What has this realization meant? An almost total pull-back from marketing efforts. A long, hard look at what I want to do with my career. A lot of writing, and I mean more than I’ve written in my entire life. Lots of considerations, and my mind tends to work best when I push those ideas to the subconscious and plow ahead with day-to-day life, so it’s taken some time to get here.
This isn’t a resignation letter, although I do recognize it sounds like one, especially with that ominous title. It’s more a statement of intent. I mean, first things first, did you guys know I released my third novel a few weeks back? I really did! The sequel to Corridors of the Dead, Pathways of the Dead, is out there, and I’m proud of it. Yet I’ve done zero marketing, and again it comes back to the question of why.
The truth is that my heart is no longer really in dark fiction. Oh, I plan to finish the Among the Dead series, don’t fret on that one, dearies. The first draft of City of the Dead is already halfway finished and on the backburner as I plow through the first revision of my next novel, and I know how most of Portal goes down, including the ending. It’s going to be a fun ride.

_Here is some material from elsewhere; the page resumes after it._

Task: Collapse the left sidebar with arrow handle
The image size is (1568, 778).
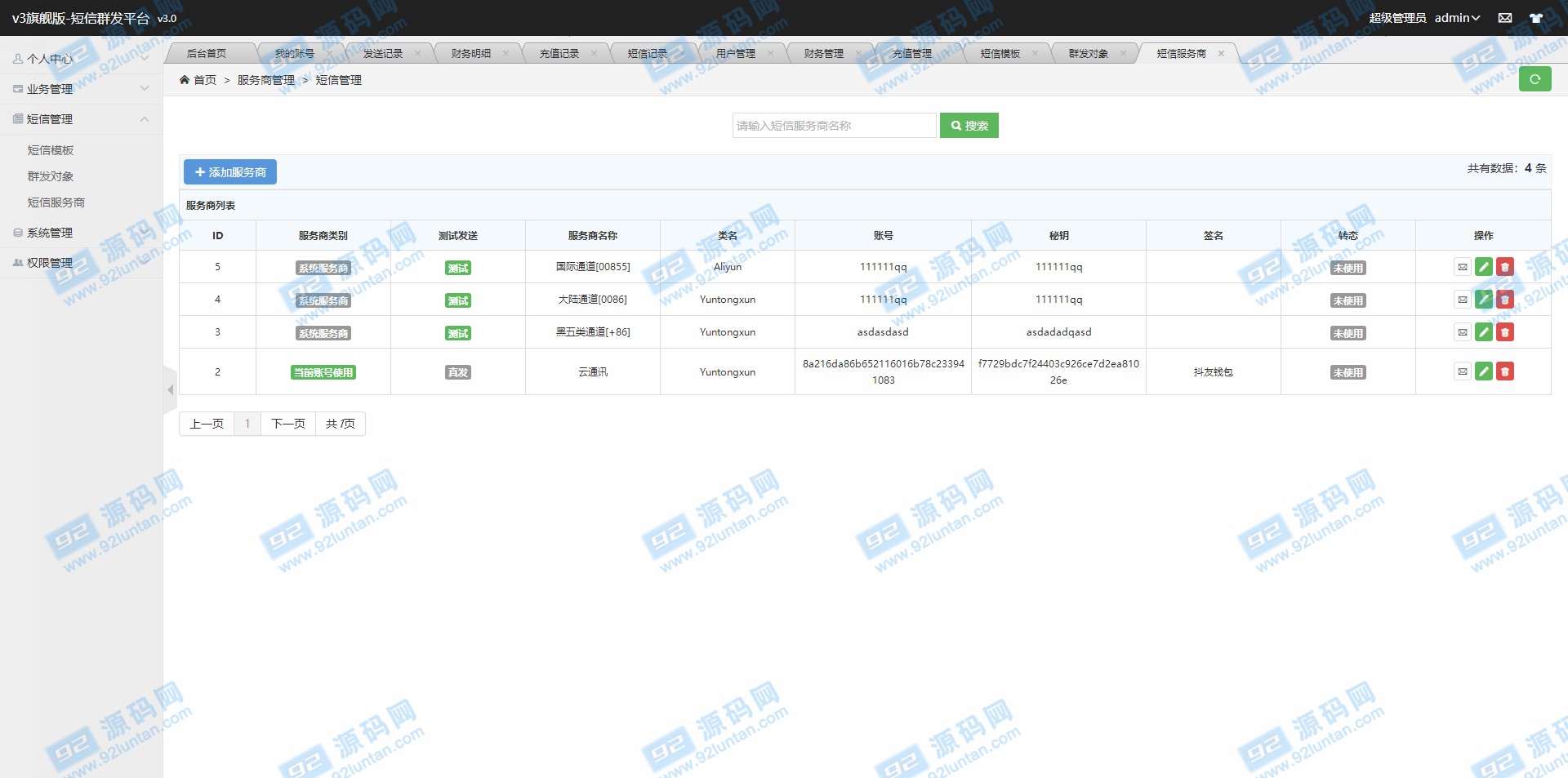Action: (170, 390)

But it’s not where my heart is.
Today my heart is with a deeply flawed sex addict dentist named Dean and his struggles after his wife passes away in a tragic car accident. It’s with a woman who moves back to her small town home after 20 years in the wilderness to discover that not much has changed. It’s with a circle of friends and how one tragedy forms a fulcrum that changes their lives in a myriad of ways.
I guess what I’m saying is that I’ve rediscovered my love for literary fiction and want to take it “mainstream”. I’m plowing through the next book, tentatively titled Broken Wing and Rusted Drill, and plan to pitch it to literary agents once it’s done in hopes of getting a deal with a larger publisher. As I told a coworker last week, I’ve never really known how to sell books like Room 3 and Corridors of the Dead, but I know just how to sell Broken Wing and its sister titles. If a major won’t take it, I’ll scour the smaller publishers. I believe in the title and think it will place somewhere. Will it sell? Well, I hope so. No way to find out unless I try.
In the meantime, I’ll continue to self-publish the dark fiction with Qwendellonia, at least until the end of Portal. I guess it just means that my indie experiment currently has an expiration date. Maybe I’ll end up back here afterwards, who knows? But I think I’m ready to communicate with you guys again either way, in a more mature fashion. No more bullshit.
Good to see you again.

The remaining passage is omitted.